*Task brief*: Nothing but the lines from the one with "[LinkedIn] (1167, 710)" down to the one with "Przechowalnia (63, 1185)" should be returned, exactly and with both ends included, from the material below.

*Entries shown*:

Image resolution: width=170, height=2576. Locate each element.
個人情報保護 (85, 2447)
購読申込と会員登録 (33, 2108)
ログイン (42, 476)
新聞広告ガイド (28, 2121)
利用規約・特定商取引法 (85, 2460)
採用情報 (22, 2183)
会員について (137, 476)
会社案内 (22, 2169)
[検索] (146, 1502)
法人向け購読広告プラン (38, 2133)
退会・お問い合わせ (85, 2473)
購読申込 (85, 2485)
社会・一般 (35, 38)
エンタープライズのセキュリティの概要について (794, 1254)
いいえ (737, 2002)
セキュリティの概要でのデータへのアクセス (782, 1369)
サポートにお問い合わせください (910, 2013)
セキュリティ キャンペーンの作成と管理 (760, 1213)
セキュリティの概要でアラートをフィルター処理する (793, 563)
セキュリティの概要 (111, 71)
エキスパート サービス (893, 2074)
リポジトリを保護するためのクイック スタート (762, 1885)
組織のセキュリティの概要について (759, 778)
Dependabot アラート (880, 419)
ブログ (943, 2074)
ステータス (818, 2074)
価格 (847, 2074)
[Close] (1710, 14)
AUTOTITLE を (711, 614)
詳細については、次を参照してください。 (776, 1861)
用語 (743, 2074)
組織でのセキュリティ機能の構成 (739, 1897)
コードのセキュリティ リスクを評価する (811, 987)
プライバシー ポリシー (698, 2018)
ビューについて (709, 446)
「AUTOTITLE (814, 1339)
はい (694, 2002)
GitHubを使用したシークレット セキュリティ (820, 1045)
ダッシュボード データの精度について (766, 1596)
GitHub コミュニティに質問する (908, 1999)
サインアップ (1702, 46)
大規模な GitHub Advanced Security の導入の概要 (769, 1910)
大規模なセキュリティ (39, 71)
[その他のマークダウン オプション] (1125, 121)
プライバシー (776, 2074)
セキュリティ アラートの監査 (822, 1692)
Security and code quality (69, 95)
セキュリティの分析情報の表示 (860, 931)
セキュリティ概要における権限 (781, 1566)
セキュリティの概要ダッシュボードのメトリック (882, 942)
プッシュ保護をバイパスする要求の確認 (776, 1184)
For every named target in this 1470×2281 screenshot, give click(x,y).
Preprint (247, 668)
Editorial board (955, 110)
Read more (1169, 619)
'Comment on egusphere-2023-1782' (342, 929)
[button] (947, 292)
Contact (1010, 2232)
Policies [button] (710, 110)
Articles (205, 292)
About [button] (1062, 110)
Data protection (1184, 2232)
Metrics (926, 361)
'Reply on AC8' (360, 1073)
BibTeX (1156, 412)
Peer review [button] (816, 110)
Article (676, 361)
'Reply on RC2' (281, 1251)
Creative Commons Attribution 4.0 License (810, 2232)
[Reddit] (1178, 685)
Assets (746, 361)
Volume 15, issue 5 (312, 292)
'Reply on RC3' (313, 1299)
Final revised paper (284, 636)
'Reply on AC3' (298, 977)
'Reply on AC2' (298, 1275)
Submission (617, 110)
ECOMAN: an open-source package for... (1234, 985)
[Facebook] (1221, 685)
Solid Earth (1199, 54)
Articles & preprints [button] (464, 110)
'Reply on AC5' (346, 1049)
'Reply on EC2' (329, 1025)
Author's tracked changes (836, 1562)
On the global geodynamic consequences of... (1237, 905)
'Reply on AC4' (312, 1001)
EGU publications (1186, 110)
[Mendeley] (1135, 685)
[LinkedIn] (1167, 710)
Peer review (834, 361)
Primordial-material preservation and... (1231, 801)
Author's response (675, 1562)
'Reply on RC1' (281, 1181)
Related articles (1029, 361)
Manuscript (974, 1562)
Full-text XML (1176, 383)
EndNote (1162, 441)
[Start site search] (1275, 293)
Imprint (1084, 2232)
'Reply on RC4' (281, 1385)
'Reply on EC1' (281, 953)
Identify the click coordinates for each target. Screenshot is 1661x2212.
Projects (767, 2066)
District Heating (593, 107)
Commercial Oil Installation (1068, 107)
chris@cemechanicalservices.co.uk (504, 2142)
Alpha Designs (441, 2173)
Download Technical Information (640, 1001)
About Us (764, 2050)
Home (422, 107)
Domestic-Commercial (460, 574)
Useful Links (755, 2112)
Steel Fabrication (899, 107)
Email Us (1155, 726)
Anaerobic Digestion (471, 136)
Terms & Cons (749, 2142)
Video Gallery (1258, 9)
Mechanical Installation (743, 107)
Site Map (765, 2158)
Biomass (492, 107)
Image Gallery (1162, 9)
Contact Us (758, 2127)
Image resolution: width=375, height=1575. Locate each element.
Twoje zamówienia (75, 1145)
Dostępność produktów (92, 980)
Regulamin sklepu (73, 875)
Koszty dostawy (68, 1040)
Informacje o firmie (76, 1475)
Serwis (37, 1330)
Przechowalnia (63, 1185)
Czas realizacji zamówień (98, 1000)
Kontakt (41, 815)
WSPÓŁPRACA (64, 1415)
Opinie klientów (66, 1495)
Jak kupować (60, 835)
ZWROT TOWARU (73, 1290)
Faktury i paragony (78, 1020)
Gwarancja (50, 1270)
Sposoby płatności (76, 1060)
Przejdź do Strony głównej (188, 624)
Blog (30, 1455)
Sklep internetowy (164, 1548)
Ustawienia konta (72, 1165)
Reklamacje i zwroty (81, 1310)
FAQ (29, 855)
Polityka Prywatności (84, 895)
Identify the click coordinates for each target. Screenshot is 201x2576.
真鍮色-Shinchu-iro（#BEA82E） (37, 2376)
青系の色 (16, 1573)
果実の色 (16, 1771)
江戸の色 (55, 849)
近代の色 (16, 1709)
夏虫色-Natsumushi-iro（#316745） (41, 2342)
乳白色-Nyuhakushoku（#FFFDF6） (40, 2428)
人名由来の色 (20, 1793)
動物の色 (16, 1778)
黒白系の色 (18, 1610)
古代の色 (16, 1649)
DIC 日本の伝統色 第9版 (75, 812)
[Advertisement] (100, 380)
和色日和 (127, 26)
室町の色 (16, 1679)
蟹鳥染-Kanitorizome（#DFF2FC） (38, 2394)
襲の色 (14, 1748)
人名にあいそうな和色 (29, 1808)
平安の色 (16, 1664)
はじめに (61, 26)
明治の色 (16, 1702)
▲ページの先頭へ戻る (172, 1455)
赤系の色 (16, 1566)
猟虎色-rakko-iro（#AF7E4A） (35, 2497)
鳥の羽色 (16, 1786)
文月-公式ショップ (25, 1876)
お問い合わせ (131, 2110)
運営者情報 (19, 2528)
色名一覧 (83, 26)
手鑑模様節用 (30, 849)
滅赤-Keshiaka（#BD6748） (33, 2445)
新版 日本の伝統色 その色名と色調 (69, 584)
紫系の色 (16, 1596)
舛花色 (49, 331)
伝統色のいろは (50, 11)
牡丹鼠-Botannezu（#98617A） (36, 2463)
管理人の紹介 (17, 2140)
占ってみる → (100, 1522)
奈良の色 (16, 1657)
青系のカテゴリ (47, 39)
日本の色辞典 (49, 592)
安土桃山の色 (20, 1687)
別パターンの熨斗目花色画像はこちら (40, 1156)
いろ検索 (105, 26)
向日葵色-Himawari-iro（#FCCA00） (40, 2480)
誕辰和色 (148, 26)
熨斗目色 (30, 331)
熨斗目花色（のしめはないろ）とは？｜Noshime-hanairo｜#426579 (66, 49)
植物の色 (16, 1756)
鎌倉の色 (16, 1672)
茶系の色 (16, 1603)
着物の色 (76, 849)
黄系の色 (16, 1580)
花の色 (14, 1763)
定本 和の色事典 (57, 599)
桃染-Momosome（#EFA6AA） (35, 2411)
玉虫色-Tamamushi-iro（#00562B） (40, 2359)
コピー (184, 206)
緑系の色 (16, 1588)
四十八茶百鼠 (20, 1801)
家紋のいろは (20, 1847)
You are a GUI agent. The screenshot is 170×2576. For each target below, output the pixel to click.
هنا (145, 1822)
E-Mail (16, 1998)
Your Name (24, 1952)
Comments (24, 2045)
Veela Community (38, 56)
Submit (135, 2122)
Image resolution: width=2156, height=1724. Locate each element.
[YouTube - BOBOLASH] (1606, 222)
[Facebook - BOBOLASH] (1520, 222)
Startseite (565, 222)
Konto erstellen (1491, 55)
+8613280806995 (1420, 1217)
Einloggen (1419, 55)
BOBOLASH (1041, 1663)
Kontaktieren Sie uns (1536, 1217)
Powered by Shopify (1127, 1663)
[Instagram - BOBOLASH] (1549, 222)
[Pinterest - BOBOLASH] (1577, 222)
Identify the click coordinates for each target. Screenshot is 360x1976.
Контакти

*Answer section*:
[LinkedIn] (1167, 710)
Peer review (834, 361)
Primordial-material preservation and... (1231, 801)
Author's response (675, 1562)
'Reply on RC1' (281, 1181)
Related articles (1029, 361)
Manuscript (974, 1562)
Full-text XML (1176, 383)
EndNote (1162, 441)
[Start site search] (1275, 293)
Imprint (1084, 2232)
'Reply on RC4' (281, 1385)
'Reply on EC1' (281, 953)
Identify the click coordinates for each target. Screenshot is 1661x2212.
Projects (767, 2066)
District Heating (593, 107)
Commercial Oil Installation (1068, 107)
chris@cemechanicalservices.co.uk (504, 2142)
Alpha Designs (441, 2173)
Download Technical Information (640, 1001)
About Us (764, 2050)
Home (422, 107)
Domestic-Commercial (460, 574)
Useful Links (755, 2112)
Steel Fabrication (899, 107)
Email Us (1155, 726)
Anaerobic Digestion (471, 136)
Terms & Cons (749, 2142)
Video Gallery (1258, 9)
Mechanical Installation (743, 107)
Site Map (765, 2158)
Biomass (492, 107)
Image Gallery (1162, 9)
Contact Us (758, 2127)
Image resolution: width=375, height=1575. Locate each element.
Twoje zamówienia (75, 1145)
Dostępność produktów (92, 980)
Regulamin sklepu (73, 875)
Koszty dostawy (68, 1040)
Informacje o firmie (76, 1475)
Serwis (37, 1330)
Przechowalnia (63, 1185)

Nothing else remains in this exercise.